(SECTION DU DOCUMENT):
⁂

« Un constructeur sort ses griffes » : beaucoup se souviennent encore de ce célèbre slogan apparu durant l’été 1982 et qui, de longues années durant, accompagnera les publicités de la firme franc-comtoise. Une formule opportune car, il faut bien le dire, le fauve avait alors rentré ses griffes depuis bien longtemps et connaissait de graves difficultés financières, à tel point que son existence même était alors en péril. Alors qu’il devenait crucial de renouveler sa gamme et de dépoussiérer son image, Peugeot entama son offensive de façon inattendue en choisissant de dynamiser une paisible berline familiale qui, jusque-là, s’était surtout fait remarquer par un classicisme revendiqué, que l’on considère son esthétique générale ou sa fiche technique. La 505 Turbo Injection n’était pourtant que le premier jalon d’une stratégie de long terme destinée à conquérir une nouvelle clientèle, n’hésitant pas, en l’espèce, à chasser sur les terres de BMW !

⁂

(DONNÉES):
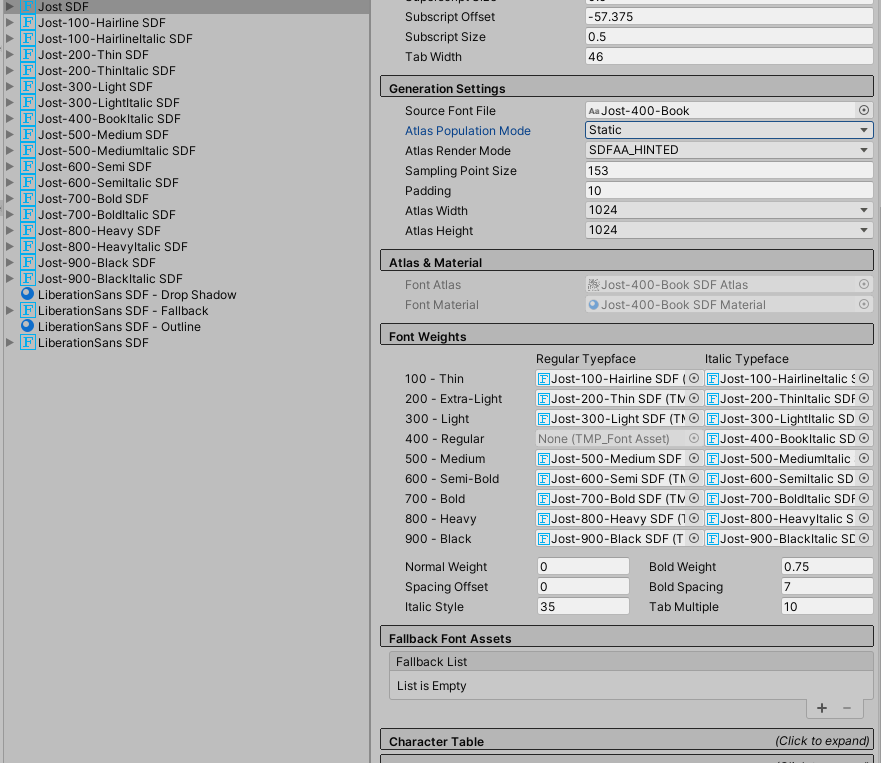This screenshot has width=881, height=763.
Task: Click the Atlas Population Mode blue label link
Action: (467, 130)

⁂

(CONSIGNE): Restituez en entier le passage sur la Peugeot 505 Turbo Injection, sans y changer un seul mot.

(SOLUTION):
« Un constructeur sort ses griffes » : beaucoup se souviennent encore de ce célèbre slogan apparu durant l’été 1982 et qui, de longues années durant, accompagnera les publicités de la firme franc-comtoise. Une formule opportune car, il faut bien le dire, le fauve avait alors rentré ses griffes depuis bien longtemps et connaissait de graves difficultés financières, à tel point que son existence même était alors en péril. Alors qu’il devenait crucial de renouveler sa gamme et de dépoussiérer son image, Peugeot entama son offensive de façon inattendue en choisissant de dynamiser une paisible berline familiale qui, jusque-là, s’était surtout fait remarquer par un classicisme revendiqué, que l’on considère son esthétique générale ou sa fiche technique. La 505 Turbo Injection n’était pourtant que le premier jalon d’une stratégie de long terme destinée à conquérir une nouvelle clientèle, n’hésitant pas, en l’espèce, à chasser sur les terres de BMW !